Thanks to both of you for your detailed and on-point answers.
If I might continue following up:
Telescopes don't make objects brighter, only bigger. But there are really no nebulas that are bright enough to stimulate human color vision significantly, so they all appear substantially gray. (There are a very small number of bright nebulas, such as the Great Nebula in Orion, which are right on the hairy edge of being bright enough to show color
What I'm trying to grasp is what these objects would look like if seen with the human eye: can a level of detail approximately equal to these photos, now disregarding color and accepting that the objects would in general appear in grayscale, be perceived? Whether through a telescope or by physically being closer is I suppose irrelevant.
The answer in the case of this particular object appears to be that it wouldn't look like much - "very faint" as Ann says. But, take the Great Nebula as Chris mentions above - are there locations within it where these beautifully detailed structures are visible to human sight, even if they would appear monochromatic? Or other such examples, perhaps - I assume size isn't the issue, but that it has more to do with the density of material and the amount of energy hitting it?

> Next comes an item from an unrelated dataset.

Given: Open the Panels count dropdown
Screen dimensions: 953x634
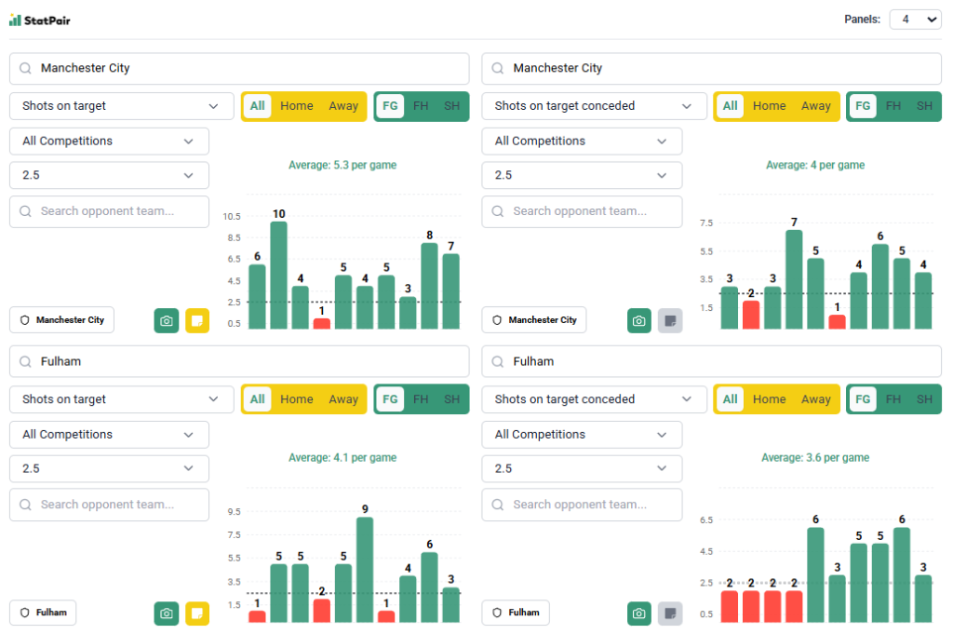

If so, do you know of photos that demonstrate this view? I have nonspecific memories of seeing the Horsehead in visible light, a much less detailed structure than the modern composite images, but I can't locate such an image on the public internets. Perhaps only silhouetting dark nebulas like the horsehead would show much such structure to the naked eye, telescopically enhanced or otherwise? Also perhaps I am now totally guessing?
If I have exceeded your already very generous explaining-things-to-laypeople quota for the day or week, by all means move along with your lives with nothing but my continued gratitude. I have to answer laypeople's questions about advanced web technology pretty often, so I'm aware it can sometimes be like trying to explain algebra to a cat.